Sequencing and data analysis were carried out by Novogene (Beijing, China). Different regions (i.e. V4, V3–V4, V4–V5) of the gene encoding the 16S rRNA were amplified with specific primers (Supplementary Table S1) by using the Phusion High-Fidelity PCR Master Mix (New England BioLabs, USA). PCR products were purified with the QIAGEN Gel Extraction Kit (QIAGEN) and libraries were generated with the NEBNext UltraTM DNA Library Prep Kit for Illumina and quantified via Qubit and qPCR. The amplicon sequencing was carried out on the HiSeq Illumina platform. Obtained sequences were grouped into OTUs by 97% DNA sequence similarity, which is considered to gather homologous species. Sequence analysis was carried out by using the Uparse software. For each sequence, the Mothur software was run against the SSU-rRNA database of the SILVA Database (http://www.arbsilva.de/) to get the annotations about all the taxonomic ranks (i.e. kingdom, phylum, class, order, family, genus, species). Phylogenetic relations between all OTUs were determined by using the program of multiple comparison MUSCLE. From the clustering results, alpha and beta diversity were calculated.

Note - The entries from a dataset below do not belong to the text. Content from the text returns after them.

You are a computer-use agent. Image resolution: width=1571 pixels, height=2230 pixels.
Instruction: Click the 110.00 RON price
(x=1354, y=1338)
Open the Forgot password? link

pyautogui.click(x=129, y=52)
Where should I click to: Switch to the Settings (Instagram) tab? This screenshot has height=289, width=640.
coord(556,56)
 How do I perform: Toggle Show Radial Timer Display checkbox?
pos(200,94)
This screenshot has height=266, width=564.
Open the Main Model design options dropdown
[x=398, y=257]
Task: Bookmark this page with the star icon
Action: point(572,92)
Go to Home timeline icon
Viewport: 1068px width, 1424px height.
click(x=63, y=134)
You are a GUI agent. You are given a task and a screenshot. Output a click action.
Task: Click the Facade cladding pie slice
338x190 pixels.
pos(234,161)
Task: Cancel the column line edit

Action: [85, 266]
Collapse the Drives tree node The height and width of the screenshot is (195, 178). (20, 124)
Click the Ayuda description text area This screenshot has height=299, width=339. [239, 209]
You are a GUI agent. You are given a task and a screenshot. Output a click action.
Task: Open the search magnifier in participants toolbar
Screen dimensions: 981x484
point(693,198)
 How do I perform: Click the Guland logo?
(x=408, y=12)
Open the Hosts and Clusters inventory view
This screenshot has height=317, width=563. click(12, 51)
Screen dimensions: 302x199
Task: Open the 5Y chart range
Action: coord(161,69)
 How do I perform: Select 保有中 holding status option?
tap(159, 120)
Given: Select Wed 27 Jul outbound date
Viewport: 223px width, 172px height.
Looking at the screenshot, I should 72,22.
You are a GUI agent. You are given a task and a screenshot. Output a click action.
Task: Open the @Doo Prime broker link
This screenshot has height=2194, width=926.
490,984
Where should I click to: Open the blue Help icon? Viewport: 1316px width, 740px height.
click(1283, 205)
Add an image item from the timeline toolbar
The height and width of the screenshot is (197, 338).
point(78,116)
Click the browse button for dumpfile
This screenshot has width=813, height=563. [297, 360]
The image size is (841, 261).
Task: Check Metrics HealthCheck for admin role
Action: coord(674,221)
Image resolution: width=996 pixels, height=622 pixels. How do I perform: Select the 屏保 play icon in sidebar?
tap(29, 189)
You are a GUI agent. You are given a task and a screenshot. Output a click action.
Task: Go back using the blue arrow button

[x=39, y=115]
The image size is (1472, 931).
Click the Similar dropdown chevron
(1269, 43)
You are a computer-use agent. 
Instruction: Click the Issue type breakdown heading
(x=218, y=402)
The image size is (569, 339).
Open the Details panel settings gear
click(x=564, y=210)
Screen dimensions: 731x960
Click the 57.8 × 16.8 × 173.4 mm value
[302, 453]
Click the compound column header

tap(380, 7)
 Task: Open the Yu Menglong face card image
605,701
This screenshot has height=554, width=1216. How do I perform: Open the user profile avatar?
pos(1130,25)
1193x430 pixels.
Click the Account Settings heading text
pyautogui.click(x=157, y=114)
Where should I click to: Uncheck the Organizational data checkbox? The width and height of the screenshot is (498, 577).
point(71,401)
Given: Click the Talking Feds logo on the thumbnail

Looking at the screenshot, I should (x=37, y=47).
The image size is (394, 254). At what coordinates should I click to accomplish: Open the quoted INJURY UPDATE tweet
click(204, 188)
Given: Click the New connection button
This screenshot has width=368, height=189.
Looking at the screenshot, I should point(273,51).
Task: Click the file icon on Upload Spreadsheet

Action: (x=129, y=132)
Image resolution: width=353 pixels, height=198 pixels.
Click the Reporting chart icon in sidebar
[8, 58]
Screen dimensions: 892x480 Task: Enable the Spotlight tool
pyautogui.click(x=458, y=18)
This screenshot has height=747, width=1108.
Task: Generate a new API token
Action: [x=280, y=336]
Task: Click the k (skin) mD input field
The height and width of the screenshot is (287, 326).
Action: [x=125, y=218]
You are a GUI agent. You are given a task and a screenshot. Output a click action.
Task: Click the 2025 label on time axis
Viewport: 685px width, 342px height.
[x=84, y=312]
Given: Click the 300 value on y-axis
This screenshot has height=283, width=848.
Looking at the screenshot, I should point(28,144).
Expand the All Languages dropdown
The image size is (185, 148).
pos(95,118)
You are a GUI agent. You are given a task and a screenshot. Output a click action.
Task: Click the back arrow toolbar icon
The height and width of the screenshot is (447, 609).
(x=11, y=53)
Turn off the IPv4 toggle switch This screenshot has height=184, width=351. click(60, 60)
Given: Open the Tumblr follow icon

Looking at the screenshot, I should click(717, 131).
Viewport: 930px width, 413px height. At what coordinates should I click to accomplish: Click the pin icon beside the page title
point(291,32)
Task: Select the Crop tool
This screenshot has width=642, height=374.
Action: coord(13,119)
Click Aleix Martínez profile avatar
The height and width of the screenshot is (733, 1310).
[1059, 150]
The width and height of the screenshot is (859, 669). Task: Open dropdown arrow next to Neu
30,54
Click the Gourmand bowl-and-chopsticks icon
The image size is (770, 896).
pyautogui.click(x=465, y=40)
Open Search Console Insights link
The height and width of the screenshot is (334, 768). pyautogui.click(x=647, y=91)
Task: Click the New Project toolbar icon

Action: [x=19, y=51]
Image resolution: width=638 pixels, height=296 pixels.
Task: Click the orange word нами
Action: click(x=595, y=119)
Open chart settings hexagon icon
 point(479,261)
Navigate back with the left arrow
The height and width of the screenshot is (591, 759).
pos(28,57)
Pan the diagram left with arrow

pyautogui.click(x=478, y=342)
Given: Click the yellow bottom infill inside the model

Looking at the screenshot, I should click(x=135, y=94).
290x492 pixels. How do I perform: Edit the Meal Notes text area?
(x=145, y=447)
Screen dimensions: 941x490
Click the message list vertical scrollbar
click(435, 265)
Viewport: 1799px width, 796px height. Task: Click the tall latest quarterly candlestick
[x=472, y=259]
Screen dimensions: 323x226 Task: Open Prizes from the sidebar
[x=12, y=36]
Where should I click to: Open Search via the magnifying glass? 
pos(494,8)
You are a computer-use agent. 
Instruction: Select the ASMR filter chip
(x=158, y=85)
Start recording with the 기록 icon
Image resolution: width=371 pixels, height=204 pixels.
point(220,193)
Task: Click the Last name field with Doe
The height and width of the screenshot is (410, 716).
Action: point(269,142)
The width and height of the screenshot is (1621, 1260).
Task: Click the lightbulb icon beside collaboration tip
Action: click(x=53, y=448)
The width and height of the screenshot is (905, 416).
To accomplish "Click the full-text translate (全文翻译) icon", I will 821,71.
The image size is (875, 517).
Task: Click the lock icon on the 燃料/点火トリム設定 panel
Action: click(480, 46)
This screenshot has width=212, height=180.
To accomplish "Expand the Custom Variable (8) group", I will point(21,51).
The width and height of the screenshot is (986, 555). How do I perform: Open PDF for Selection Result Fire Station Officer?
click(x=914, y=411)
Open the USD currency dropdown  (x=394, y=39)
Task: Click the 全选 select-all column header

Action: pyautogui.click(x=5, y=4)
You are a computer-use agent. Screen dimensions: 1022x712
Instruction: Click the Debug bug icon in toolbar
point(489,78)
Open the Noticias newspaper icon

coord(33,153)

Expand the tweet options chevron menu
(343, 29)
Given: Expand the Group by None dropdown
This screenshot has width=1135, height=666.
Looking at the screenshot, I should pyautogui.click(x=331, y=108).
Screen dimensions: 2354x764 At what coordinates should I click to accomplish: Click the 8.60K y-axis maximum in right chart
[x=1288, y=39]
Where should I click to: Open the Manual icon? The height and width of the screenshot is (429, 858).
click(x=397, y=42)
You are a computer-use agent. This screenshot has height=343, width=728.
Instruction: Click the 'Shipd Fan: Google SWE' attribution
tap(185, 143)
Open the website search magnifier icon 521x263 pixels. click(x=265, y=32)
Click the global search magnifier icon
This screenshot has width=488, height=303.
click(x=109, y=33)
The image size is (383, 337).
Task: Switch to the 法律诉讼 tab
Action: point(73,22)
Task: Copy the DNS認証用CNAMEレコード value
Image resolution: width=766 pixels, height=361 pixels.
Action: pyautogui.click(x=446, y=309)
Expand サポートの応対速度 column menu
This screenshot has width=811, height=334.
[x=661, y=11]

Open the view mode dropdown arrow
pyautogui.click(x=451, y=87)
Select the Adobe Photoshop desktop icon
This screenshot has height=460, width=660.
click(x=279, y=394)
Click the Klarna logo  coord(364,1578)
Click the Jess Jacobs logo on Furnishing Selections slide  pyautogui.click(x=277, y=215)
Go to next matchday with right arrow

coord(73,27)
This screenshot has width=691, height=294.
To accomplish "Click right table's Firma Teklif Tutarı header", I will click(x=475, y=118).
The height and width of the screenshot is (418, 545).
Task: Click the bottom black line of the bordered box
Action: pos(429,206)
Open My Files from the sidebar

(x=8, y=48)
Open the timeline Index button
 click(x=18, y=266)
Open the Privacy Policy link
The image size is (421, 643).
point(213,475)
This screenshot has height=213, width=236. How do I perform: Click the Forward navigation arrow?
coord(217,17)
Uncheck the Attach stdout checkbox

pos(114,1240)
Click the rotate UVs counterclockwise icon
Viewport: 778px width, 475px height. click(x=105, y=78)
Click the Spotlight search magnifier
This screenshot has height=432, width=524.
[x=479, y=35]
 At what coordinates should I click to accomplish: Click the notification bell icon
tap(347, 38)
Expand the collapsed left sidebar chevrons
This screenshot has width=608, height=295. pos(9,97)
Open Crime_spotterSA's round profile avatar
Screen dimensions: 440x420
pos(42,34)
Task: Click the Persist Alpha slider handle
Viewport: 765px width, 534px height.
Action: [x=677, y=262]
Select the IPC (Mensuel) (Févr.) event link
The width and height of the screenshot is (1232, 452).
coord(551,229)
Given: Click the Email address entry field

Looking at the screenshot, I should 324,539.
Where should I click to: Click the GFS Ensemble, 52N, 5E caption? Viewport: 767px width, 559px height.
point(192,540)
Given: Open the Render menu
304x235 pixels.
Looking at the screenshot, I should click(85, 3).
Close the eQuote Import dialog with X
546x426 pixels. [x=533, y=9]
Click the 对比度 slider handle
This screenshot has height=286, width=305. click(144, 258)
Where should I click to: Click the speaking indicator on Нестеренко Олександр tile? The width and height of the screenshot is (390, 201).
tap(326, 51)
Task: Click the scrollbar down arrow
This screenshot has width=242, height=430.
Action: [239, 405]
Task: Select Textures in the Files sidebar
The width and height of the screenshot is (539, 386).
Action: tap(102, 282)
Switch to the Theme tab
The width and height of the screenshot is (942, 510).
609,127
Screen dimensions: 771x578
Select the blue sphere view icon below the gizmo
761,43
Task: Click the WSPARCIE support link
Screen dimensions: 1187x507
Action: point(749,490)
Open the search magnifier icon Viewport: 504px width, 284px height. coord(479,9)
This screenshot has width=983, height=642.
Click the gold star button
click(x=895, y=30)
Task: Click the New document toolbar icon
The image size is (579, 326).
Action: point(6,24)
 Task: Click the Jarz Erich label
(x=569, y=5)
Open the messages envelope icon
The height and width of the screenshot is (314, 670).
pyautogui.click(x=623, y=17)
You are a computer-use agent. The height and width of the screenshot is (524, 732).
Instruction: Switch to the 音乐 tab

Real-time quantitative PCR (qPCR)

16S rRNA gene-based qPCR analysis of extracted DNAs was used to quantify the amount of total bacteria and of the main phyla constituting the fecal microbiota (i.e. Firmicutes, Proteobacteria, and Bacteroidetes) in the original fecal sample and in the samples obtained by incubating the stool for 24 h, 72 h, and 7 days on the electrospun gelatin structures. Primers used in this study are listed in Supplementary Table S2. Primer pairs were chosen to separately detect the amount of Firmicutes, Proteobacteria, and Bacteroidetes in each sample based on the phylum-specific region of the 16S rRNA gene49,50. A universal primer pair based on the conserved region of the 16S rRNA gene was used to quantify the total amount of bacteria in the samples51. qPCR reactions were performed by using the CFX96 Real-Time System (BioRad). All reactions were carried out in duplicate in a 96-wells plate with a final reaction volume of 20 µl, containing 2 µl of 2.5 ng µl−1 DNA template, 10 µl of Luna Universal qPCR Master Mix (New England BioLabs), 0.5 µl of each primer (0.25 µM) and 7 µl of sterile water. Two wells with 20 µl of sterile water were used as negative controls. The amplification conditions were as follows: an initial denaturation step at 95 °C for 1 min, followed by 45 cycles of denaturation at 95 °C for 15 s, annealing at primers optimal temperature for 30 s (Table S2), and extension at 72 °C for 10 s. To check the amplification specificity, a melting curve analysis was carried out by increasing the annealing temperature from 65 °C to 95 °C after qPCRs. Serial tenfold dilutions of external standards with known concentration ranging from 101 to 1012 DNA copies µl−1 were used to generate calibration curves for bacterial quantification in the samples. For each standard curve, the coefficient of determination (R2) was greater than 0.98. Absolute quantification was performed by using the CFX Manager Software (Biorad).

Statistical analysis

Experiments were repeated three times in separate days and data are expressed as the mean ± standard deviation. All the statistical analyses were performed with GraphPad Prism 8 (GraphPad Software Inc., USA). Statistical significance was set at a p-value of < 0.05. For experiments relative to single microbial strains, one-way analysis of variance (ANOVA) followed by Tukey’s multiple comparisons test was performed. For qPCRs, ANOVA followed by Dunnett’s post-hoc correction was applied. The statistically significant difference in the fecal microbiota adhesion assays was ensured by applying the Student t-test for unpaired data.